A sample of photos from our prototype making and first round of testing

We had three major takeaways from the workshop:

  1. We hadn’t narrowed in on a user group for the community monitoring tool. Would anyone be able to add to the map? If so, would that corrupt the information? Would people still trust the information if it was gathered from a general audience? Would it make sense to have an internal and an external map, one for a general audience and one for community leaders or experts?
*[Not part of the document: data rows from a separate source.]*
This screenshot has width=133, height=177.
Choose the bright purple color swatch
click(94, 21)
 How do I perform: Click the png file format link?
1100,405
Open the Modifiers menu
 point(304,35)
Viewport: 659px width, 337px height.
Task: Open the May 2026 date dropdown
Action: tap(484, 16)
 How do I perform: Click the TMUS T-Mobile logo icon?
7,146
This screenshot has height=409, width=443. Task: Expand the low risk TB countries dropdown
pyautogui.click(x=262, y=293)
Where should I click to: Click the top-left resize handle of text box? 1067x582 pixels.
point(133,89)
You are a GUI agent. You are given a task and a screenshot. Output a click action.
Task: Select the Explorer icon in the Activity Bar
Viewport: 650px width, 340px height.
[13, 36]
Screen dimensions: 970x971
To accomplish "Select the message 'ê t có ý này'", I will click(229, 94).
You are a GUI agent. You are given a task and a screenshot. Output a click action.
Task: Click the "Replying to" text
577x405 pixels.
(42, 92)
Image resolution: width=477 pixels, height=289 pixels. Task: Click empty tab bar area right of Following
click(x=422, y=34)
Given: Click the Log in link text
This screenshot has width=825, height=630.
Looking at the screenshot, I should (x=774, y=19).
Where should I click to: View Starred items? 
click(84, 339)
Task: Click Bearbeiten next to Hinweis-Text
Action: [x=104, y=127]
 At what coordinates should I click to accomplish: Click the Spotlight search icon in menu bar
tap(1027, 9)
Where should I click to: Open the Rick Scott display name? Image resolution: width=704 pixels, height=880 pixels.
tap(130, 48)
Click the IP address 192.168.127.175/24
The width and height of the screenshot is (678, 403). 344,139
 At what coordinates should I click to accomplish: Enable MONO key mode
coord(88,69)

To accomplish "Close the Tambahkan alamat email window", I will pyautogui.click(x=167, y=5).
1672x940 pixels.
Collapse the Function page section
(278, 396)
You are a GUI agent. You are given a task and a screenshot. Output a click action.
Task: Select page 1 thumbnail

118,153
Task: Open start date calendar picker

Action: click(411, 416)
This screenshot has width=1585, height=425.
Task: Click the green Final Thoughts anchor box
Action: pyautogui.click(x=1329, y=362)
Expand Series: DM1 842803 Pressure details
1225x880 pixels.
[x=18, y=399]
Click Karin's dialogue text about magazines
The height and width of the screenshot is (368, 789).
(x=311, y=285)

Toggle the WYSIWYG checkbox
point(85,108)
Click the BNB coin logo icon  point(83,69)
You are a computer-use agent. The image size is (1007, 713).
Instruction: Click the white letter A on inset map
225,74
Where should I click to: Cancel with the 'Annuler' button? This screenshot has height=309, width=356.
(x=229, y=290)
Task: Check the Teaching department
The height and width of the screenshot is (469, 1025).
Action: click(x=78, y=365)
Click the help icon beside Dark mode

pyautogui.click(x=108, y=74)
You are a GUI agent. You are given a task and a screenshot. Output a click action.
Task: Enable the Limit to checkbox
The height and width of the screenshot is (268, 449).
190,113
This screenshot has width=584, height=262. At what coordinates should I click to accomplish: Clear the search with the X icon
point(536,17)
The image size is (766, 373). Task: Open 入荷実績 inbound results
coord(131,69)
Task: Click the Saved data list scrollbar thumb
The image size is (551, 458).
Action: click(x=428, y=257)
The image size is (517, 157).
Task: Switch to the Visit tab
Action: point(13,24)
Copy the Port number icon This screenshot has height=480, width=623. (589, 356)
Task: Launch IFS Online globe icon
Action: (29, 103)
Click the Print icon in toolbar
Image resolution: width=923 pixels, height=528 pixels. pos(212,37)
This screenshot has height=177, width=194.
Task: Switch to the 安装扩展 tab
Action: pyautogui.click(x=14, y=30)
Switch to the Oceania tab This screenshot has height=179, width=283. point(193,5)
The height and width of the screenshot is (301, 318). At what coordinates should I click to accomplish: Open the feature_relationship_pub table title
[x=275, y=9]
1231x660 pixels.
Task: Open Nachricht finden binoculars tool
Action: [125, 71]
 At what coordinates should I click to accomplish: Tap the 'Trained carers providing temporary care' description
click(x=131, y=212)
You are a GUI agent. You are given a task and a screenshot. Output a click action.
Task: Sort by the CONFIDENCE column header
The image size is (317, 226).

In response, we decided to focus on community volunteers and organizers as our main users. Volunteers or members of a community organization can create maps that shared only amongst themselves and only they can add to. For example, an organization like New Sun Rising in Millvale can add all of its staff and volunteers to a digital map, where each member can add information to the map, but uninvited outsiders cannot. If the members of the group choose to do so, they can publish the map so it is available to a general audience. However, this general audience can still not edit or add to the map without being invited.

2. The bus stop interactive tool was well received but it didn’t encourage repeat use. Will it might engage people when they see it for the first time, most public transit users take the bus repeatedly. Once they engage with the tool, it’s unlikely that they will again.

In response, we decided to put this prototype on hold and focus on the mapping tool. Participants found this an interesting and engaging idea, so we may return to it later. For now, however, the mapping tool goes much further toward answering the problems in our design brief.

Following the workshop, we delved deeper into what information would be valuable to collect in a flood prone area. How might a mapping tool help residents in a flood scenario. Our final list included information like where vulnerable residents live, where the floodwater will strike first, the location of retention ponds and other flood mitigation infrastructure, the location of early warning systems for floods, the location of areas that are protected from floodwater where first responders can set up act as a center of operations. Our full list can be found here.

With this information, we developed some early wireframes and a series of slides to present and justify our proposed solution, photos of both are included below. In the coming days, we will refine these wireframes and develop particular user flows for some example user personas and tasks.